Task prompt ::
Two lines mark the range in the entries below: the one holding "Task: Go to the Finanzen tab" and the one holding "826x473 pixels.". Set down those two and all lines between them, exactly.

Pixel coordinate grounding data

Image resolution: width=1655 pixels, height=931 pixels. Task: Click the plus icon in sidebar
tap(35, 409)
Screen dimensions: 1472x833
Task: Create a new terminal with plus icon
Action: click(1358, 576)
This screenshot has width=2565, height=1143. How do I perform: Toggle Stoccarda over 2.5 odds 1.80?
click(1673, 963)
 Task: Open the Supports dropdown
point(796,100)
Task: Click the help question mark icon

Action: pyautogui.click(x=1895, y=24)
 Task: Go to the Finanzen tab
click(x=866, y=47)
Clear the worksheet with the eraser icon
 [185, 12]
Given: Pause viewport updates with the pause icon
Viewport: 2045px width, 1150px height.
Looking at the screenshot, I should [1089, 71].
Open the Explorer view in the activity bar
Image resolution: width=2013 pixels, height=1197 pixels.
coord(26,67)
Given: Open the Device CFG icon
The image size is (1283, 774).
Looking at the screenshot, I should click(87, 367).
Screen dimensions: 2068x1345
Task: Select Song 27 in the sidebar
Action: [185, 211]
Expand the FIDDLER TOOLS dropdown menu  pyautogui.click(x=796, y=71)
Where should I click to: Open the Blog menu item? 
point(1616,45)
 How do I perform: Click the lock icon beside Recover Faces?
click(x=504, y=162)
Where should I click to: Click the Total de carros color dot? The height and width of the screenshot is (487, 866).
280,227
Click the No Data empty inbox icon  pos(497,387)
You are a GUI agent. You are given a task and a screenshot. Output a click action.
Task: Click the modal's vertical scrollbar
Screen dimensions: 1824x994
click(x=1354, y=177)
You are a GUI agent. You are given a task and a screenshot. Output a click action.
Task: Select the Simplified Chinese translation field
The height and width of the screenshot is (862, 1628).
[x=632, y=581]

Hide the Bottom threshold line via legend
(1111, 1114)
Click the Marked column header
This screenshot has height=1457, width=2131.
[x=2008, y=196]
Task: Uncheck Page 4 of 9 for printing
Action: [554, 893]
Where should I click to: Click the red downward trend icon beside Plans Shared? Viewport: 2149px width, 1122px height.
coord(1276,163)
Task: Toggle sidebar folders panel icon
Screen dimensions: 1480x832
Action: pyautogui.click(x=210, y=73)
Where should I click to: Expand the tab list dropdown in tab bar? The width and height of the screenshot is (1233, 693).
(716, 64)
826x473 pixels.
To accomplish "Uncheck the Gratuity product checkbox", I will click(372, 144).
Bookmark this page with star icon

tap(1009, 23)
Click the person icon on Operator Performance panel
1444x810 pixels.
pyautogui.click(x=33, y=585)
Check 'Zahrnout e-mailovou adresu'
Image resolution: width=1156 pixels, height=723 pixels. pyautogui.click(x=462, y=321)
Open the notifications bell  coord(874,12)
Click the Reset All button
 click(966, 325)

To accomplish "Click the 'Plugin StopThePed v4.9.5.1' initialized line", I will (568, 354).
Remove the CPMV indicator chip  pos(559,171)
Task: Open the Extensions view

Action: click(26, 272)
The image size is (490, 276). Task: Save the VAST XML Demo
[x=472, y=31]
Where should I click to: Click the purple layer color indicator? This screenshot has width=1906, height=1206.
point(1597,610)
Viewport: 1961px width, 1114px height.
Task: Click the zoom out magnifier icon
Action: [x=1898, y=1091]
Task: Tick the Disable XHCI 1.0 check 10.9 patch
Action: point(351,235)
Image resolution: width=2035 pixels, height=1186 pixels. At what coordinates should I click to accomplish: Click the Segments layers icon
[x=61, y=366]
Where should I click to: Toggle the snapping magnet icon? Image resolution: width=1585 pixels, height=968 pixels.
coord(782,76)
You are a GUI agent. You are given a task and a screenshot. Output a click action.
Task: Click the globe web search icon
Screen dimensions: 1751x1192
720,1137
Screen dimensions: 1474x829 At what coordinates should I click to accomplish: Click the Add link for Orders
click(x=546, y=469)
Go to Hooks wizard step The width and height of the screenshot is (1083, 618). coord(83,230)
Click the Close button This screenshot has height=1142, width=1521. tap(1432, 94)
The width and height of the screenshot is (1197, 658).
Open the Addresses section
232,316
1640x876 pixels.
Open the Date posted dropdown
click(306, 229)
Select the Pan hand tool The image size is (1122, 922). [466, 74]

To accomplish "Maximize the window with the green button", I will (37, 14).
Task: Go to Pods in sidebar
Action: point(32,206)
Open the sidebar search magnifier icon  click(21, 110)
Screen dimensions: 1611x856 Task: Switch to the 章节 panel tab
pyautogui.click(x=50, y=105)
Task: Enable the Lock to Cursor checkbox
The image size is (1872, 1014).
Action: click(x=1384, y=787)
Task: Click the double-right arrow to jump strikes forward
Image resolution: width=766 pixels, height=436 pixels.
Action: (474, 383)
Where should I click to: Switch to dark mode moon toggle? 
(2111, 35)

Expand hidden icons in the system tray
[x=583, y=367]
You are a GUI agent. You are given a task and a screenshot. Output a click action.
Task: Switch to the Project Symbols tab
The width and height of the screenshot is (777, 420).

Answer box ::
 Task: Go to the Finanzen tab
click(x=866, y=47)
Clear the worksheet with the eraser icon
 [185, 12]
Given: Pause viewport updates with the pause icon
Viewport: 2045px width, 1150px height.
Looking at the screenshot, I should [1089, 71].
Open the Explorer view in the activity bar
Image resolution: width=2013 pixels, height=1197 pixels.
coord(26,67)
Given: Open the Device CFG icon
The image size is (1283, 774).
Looking at the screenshot, I should click(87, 367).
Screen dimensions: 2068x1345
Task: Select Song 27 in the sidebar
Action: [185, 211]
Expand the FIDDLER TOOLS dropdown menu  pyautogui.click(x=796, y=71)
Where should I click to: Open the Blog menu item? 
point(1616,45)
 How do I perform: Click the lock icon beside Recover Faces?
click(x=504, y=162)
Where should I click to: Click the Total de carros color dot? The height and width of the screenshot is (487, 866).
280,227
Click the No Data empty inbox icon  pos(497,387)
You are a GUI agent. You are given a task and a screenshot. Output a click action.
Task: Click the modal's vertical scrollbar
Screen dimensions: 1824x994
click(x=1354, y=177)
You are a GUI agent. You are given a task and a screenshot. Output a click action.
Task: Select the Simplified Chinese translation field
The height and width of the screenshot is (862, 1628).
[x=632, y=581]

Hide the Bottom threshold line via legend
(1111, 1114)
Click the Marked column header
This screenshot has height=1457, width=2131.
[x=2008, y=196]
Task: Uncheck Page 4 of 9 for printing
Action: [554, 893]
Where should I click to: Click the red downward trend icon beside Plans Shared? Viewport: 2149px width, 1122px height.
coord(1276,163)
Task: Toggle sidebar folders panel icon
Screen dimensions: 1480x832
Action: pyautogui.click(x=210, y=73)
Where should I click to: Expand the tab list dropdown in tab bar? The width and height of the screenshot is (1233, 693).
(716, 64)
826x473 pixels.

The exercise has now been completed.